### Task to complete
Please write each record out again word for word.

○ ○ ○

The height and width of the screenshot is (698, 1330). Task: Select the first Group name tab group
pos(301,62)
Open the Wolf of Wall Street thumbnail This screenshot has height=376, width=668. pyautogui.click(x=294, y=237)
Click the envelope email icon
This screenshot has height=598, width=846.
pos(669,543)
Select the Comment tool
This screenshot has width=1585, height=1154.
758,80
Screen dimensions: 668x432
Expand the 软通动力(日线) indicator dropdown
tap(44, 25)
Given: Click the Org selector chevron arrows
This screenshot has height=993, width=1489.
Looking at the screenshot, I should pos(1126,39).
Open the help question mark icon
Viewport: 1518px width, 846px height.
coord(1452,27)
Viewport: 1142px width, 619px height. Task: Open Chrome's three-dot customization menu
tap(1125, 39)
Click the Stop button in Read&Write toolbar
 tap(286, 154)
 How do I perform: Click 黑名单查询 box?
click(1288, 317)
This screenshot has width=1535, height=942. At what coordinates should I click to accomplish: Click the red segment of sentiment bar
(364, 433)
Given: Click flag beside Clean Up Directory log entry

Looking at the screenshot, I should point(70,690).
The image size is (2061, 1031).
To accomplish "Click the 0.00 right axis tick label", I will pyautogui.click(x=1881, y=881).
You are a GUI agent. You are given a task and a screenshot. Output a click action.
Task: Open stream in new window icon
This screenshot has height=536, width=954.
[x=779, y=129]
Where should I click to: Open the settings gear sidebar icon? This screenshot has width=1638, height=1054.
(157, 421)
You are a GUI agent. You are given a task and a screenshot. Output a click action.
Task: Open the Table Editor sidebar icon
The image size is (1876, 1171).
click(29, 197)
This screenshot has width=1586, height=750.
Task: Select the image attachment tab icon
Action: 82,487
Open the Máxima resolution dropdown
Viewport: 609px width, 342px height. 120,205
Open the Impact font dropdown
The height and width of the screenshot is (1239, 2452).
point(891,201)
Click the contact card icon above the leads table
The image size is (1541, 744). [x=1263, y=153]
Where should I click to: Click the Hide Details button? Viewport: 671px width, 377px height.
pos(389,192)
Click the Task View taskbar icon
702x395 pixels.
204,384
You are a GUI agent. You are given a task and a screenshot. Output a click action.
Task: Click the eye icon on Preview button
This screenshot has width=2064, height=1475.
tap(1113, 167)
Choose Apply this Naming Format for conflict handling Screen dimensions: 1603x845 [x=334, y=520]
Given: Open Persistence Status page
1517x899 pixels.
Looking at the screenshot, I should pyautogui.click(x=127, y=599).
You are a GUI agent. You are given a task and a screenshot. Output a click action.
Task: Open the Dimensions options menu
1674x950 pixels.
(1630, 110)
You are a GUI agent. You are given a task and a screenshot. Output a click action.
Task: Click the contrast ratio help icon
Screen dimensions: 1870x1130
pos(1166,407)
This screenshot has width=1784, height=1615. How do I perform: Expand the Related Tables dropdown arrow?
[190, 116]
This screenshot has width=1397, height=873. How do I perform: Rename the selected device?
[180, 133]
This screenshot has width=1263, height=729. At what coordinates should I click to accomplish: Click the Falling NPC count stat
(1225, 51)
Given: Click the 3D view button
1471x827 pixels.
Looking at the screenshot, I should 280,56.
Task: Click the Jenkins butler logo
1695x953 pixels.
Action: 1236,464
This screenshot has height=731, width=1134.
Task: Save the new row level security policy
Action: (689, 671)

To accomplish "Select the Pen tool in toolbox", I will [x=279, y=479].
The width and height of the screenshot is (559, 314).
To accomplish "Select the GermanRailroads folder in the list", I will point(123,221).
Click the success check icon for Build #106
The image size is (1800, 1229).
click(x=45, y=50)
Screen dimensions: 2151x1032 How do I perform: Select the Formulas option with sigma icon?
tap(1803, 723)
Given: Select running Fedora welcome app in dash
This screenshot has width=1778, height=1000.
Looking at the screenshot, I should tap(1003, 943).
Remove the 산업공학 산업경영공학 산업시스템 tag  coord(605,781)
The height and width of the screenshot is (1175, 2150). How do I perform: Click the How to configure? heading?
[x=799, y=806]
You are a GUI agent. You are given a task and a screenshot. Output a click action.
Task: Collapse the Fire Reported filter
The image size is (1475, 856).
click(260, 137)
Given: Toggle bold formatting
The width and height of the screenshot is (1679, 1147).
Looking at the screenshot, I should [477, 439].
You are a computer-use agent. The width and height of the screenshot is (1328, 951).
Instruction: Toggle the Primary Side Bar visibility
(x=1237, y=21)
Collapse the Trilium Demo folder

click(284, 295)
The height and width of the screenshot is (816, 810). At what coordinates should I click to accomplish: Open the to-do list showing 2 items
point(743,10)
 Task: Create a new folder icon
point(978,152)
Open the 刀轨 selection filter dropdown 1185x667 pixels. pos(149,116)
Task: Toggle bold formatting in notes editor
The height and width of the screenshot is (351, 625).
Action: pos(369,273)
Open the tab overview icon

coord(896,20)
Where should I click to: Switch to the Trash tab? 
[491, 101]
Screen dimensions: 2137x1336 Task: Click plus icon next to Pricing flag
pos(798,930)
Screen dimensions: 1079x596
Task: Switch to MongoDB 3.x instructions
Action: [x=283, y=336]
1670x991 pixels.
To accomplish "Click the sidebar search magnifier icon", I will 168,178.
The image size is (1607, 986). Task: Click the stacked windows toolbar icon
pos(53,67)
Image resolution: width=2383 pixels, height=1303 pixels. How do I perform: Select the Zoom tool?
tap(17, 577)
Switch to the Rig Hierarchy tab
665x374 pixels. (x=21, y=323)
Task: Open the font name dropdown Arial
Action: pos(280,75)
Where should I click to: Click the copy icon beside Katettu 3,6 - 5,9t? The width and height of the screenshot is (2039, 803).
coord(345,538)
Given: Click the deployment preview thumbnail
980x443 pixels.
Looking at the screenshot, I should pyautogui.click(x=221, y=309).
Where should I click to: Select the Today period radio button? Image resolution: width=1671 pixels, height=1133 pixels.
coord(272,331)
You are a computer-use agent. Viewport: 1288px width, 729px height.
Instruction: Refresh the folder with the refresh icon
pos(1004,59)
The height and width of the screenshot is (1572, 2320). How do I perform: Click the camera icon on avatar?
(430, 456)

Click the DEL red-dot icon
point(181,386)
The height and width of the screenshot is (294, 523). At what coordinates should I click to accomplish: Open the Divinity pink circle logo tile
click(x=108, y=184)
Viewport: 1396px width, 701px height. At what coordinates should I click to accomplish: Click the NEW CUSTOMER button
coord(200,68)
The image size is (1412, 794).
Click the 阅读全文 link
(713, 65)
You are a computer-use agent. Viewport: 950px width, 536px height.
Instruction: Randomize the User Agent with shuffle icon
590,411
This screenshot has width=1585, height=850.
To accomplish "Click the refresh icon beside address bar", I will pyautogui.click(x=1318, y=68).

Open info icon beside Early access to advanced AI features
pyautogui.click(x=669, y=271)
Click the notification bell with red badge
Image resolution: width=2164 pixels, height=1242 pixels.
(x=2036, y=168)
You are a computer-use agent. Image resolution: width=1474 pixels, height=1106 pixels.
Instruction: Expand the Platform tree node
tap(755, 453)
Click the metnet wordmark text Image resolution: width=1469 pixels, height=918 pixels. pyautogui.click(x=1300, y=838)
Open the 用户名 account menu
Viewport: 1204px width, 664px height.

○ ○ ○

### Solved problem
The height and width of the screenshot is (698, 1330). Task: Select the first Group name tab group
pos(301,62)
Open the Wolf of Wall Street thumbnail This screenshot has height=376, width=668. pyautogui.click(x=294, y=237)
Click the envelope email icon
This screenshot has height=598, width=846.
pos(669,543)
Select the Comment tool
This screenshot has width=1585, height=1154.
758,80
Screen dimensions: 668x432
Expand the 软通动力(日线) indicator dropdown
tap(44, 25)
Given: Click the Org selector chevron arrows
This screenshot has height=993, width=1489.
Looking at the screenshot, I should pos(1126,39).
Open the help question mark icon
Viewport: 1518px width, 846px height.
coord(1452,27)
Viewport: 1142px width, 619px height. Task: Open Chrome's three-dot customization menu
tap(1125, 39)
Click the Stop button in Read&Write toolbar
 tap(286, 154)
 How do I perform: Click 黑名单查询 box?
click(1288, 317)
This screenshot has width=1535, height=942. At what coordinates should I click to accomplish: Click the red segment of sentiment bar
(364, 433)
Given: Click flag beside Clean Up Directory log entry

Looking at the screenshot, I should point(70,690).
The image size is (2061, 1031).
To accomplish "Click the 0.00 right axis tick label", I will pyautogui.click(x=1881, y=881).
You are a GUI agent. You are given a task and a screenshot. Output a click action.
Task: Open stream in new window icon
This screenshot has height=536, width=954.
[x=779, y=129]
Where should I click to: Open the settings gear sidebar icon? This screenshot has width=1638, height=1054.
(157, 421)
You are a GUI agent. You are given a task and a screenshot. Output a click action.
Task: Open the Table Editor sidebar icon
The image size is (1876, 1171).
click(29, 197)
This screenshot has width=1586, height=750.
Task: Select the image attachment tab icon
Action: 82,487
Open the Máxima resolution dropdown
Viewport: 609px width, 342px height. 120,205
Open the Impact font dropdown
The height and width of the screenshot is (1239, 2452).
point(891,201)
Click the contact card icon above the leads table
The image size is (1541, 744). [x=1263, y=153]
Where should I click to: Click the Hide Details button? Viewport: 671px width, 377px height.
pos(389,192)
Click the Task View taskbar icon
702x395 pixels.
204,384
You are a GUI agent. You are given a task and a screenshot. Output a click action.
Task: Click the eye icon on Preview button
This screenshot has width=2064, height=1475.
tap(1113, 167)
Choose Apply this Naming Format for conflict handling Screen dimensions: 1603x845 [x=334, y=520]
Given: Open Persistence Status page
1517x899 pixels.
Looking at the screenshot, I should pyautogui.click(x=127, y=599).
You are a GUI agent. You are given a task and a screenshot. Output a click action.
Task: Open the Dimensions options menu
1674x950 pixels.
(1630, 110)
You are a GUI agent. You are given a task and a screenshot. Output a click action.
Task: Click the contrast ratio help icon
Screen dimensions: 1870x1130
pos(1166,407)
This screenshot has width=1784, height=1615. How do I perform: Expand the Related Tables dropdown arrow?
[190, 116]
This screenshot has width=1397, height=873. How do I perform: Rename the selected device?
[180, 133]
This screenshot has width=1263, height=729. At what coordinates should I click to accomplish: Click the Falling NPC count stat
(1225, 51)
Given: Click the 3D view button
1471x827 pixels.
Looking at the screenshot, I should 280,56.
Task: Click the Jenkins butler logo
1695x953 pixels.
Action: 1236,464
This screenshot has height=731, width=1134.
Task: Save the new row level security policy
Action: (689, 671)

To accomplish "Select the Pen tool in toolbox", I will [x=279, y=479].
The width and height of the screenshot is (559, 314).
To accomplish "Select the GermanRailroads folder in the list", I will point(123,221).
Click the success check icon for Build #106
The image size is (1800, 1229).
click(x=45, y=50)
Screen dimensions: 2151x1032 How do I perform: Select the Formulas option with sigma icon?
tap(1803, 723)
Given: Select running Fedora welcome app in dash
This screenshot has width=1778, height=1000.
Looking at the screenshot, I should tap(1003, 943).
Remove the 산업공학 산업경영공학 산업시스템 tag  coord(605,781)
The height and width of the screenshot is (1175, 2150). How do I perform: Click the How to configure? heading?
[x=799, y=806]
You are a GUI agent. You are given a task and a screenshot. Output a click action.
Task: Collapse the Fire Reported filter
The image size is (1475, 856).
click(260, 137)
Given: Toggle bold formatting
The width and height of the screenshot is (1679, 1147).
Looking at the screenshot, I should [477, 439].
You are a computer-use agent. The width and height of the screenshot is (1328, 951).
Instruction: Toggle the Primary Side Bar visibility
(x=1237, y=21)
Collapse the Trilium Demo folder

click(284, 295)
The height and width of the screenshot is (816, 810). At what coordinates should I click to accomplish: Open the to-do list showing 2 items
point(743,10)
 Task: Create a new folder icon
point(978,152)
Open the 刀轨 selection filter dropdown 1185x667 pixels. pos(149,116)
Task: Toggle bold formatting in notes editor
The height and width of the screenshot is (351, 625).
Action: pos(369,273)
Open the tab overview icon

coord(896,20)
Where should I click to: Switch to the Trash tab? 
[491, 101]
Screen dimensions: 2137x1336 Task: Click plus icon next to Pricing flag
pos(798,930)
Screen dimensions: 1079x596
Task: Switch to MongoDB 3.x instructions
Action: [x=283, y=336]
1670x991 pixels.
To accomplish "Click the sidebar search magnifier icon", I will 168,178.
The image size is (1607, 986). Task: Click the stacked windows toolbar icon
pos(53,67)
Image resolution: width=2383 pixels, height=1303 pixels. How do I perform: Select the Zoom tool?
tap(17, 577)
Switch to the Rig Hierarchy tab
665x374 pixels. (x=21, y=323)
Task: Open the font name dropdown Arial
Action: pos(280,75)
Where should I click to: Click the copy icon beside Katettu 3,6 - 5,9t? The width and height of the screenshot is (2039, 803).
coord(345,538)
Given: Click the deployment preview thumbnail
980x443 pixels.
Looking at the screenshot, I should pyautogui.click(x=221, y=309).
Where should I click to: Select the Today period radio button? Image resolution: width=1671 pixels, height=1133 pixels.
coord(272,331)
You are a computer-use agent. Viewport: 1288px width, 729px height.
Instruction: Refresh the folder with the refresh icon
pos(1004,59)
The height and width of the screenshot is (1572, 2320). How do I perform: Click the camera icon on avatar?
(430, 456)

Click the DEL red-dot icon
point(181,386)
The height and width of the screenshot is (294, 523). At what coordinates should I click to accomplish: Open the Divinity pink circle logo tile
click(x=108, y=184)
Viewport: 1396px width, 701px height. At what coordinates should I click to accomplish: Click the NEW CUSTOMER button
coord(200,68)
The image size is (1412, 794).
Click the 阅读全文 link
(713, 65)
You are a computer-use agent. Viewport: 950px width, 536px height.
Instruction: Randomize the User Agent with shuffle icon
590,411
This screenshot has width=1585, height=850.
To accomplish "Click the refresh icon beside address bar", I will pyautogui.click(x=1318, y=68).

Open info icon beside Early access to advanced AI features
pyautogui.click(x=669, y=271)
Click the notification bell with red badge
Image resolution: width=2164 pixels, height=1242 pixels.
(x=2036, y=168)
You are a computer-use agent. Image resolution: width=1474 pixels, height=1106 pixels.
Instruction: Expand the Platform tree node
tap(755, 453)
Click the metnet wordmark text Image resolution: width=1469 pixels, height=918 pixels. pyautogui.click(x=1300, y=838)
Open the 用户名 account menu
Viewport: 1204px width, 664px height.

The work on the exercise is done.